§ Aim of the exercise:
Starting at the line that contains "Where should I click to: Click", copy every line to the end of the material below exactly, and omit the pictures.

━━━━━━━━━━━━━━━━━━━━━━━━━━━━━━

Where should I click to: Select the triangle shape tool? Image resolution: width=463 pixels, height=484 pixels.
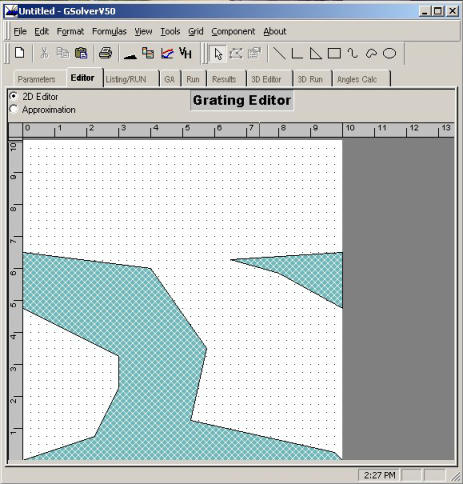coord(315,53)
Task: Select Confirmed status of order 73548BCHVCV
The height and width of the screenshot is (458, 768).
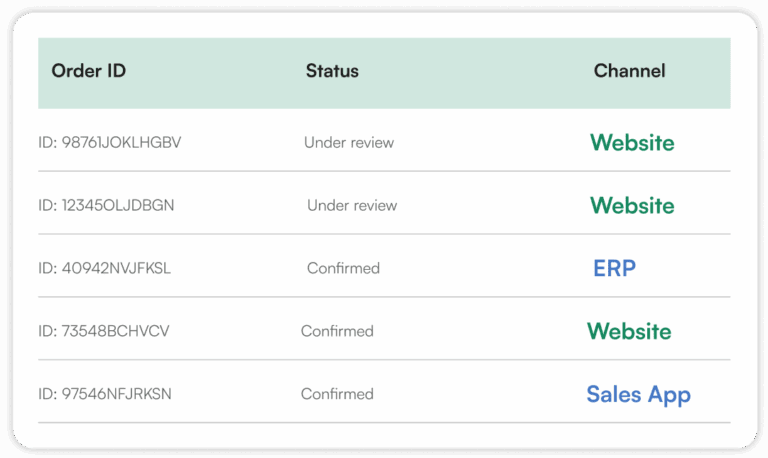Action: coord(337,331)
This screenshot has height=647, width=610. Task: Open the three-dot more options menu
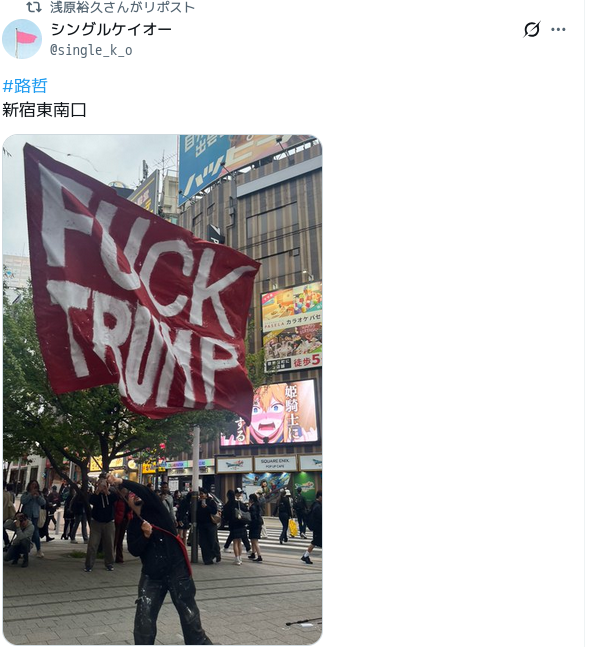558,29
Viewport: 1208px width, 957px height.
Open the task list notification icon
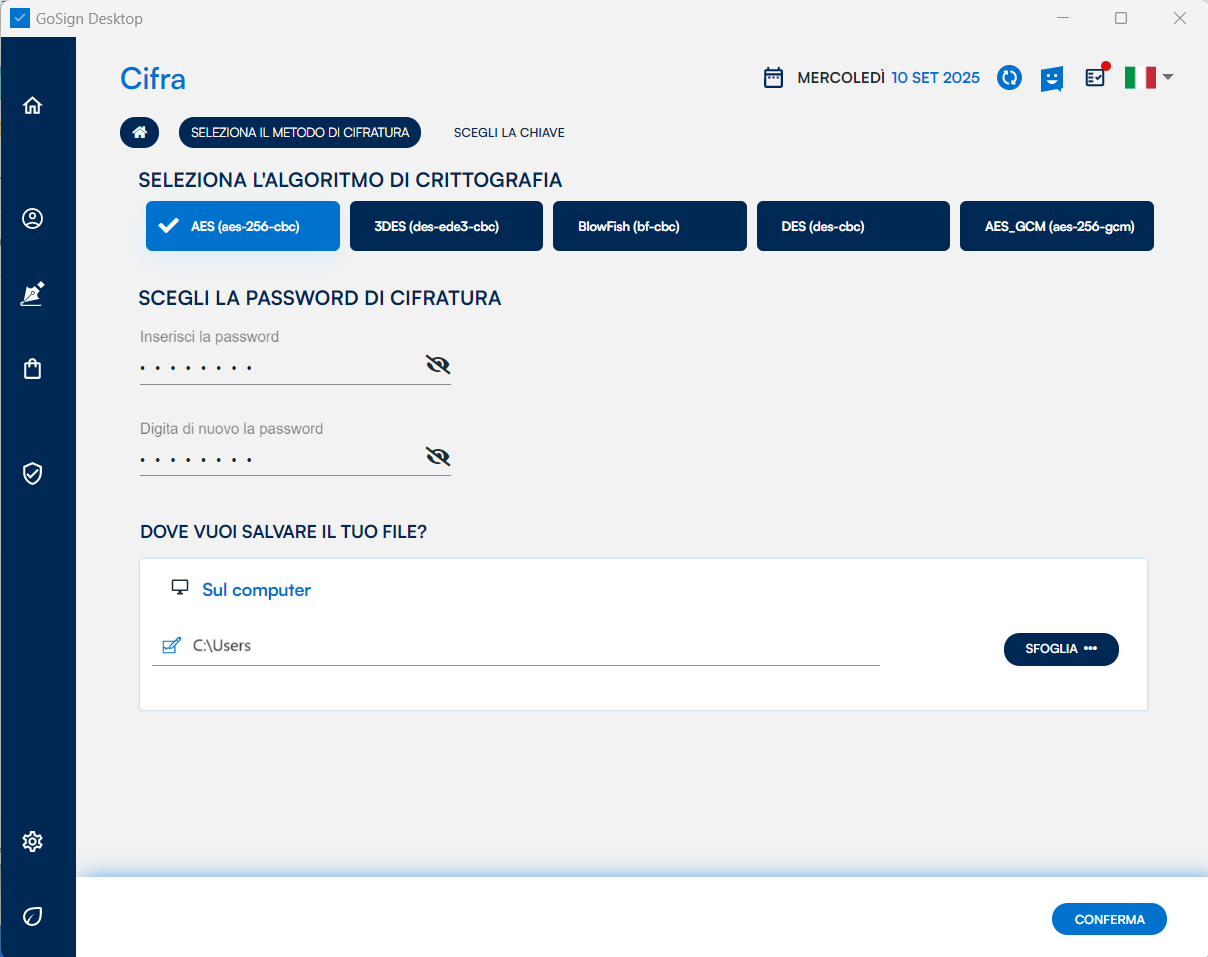1096,77
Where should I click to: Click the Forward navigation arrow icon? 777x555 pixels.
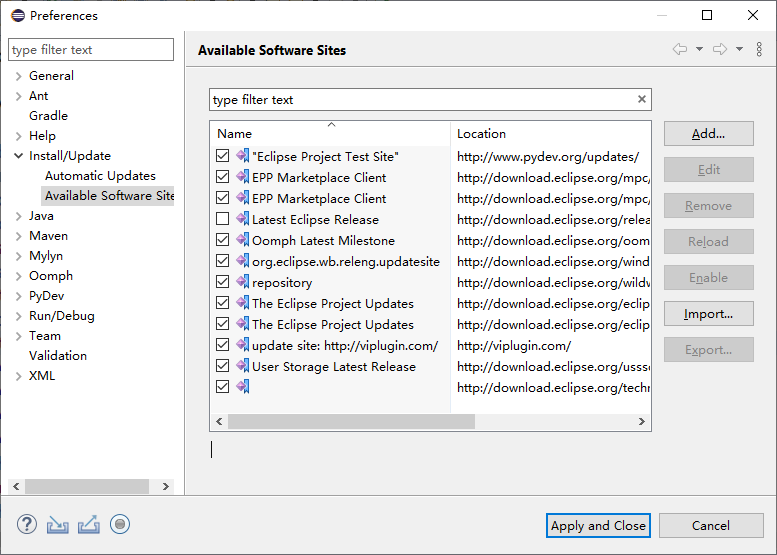pyautogui.click(x=720, y=49)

━━━━━━━━━━━━━━━━━━━━━━━━━━━━━━

§ Solution for this problem:
Where should I click to: Click the Forward navigation arrow icon? 777x555 pixels.
pyautogui.click(x=720, y=49)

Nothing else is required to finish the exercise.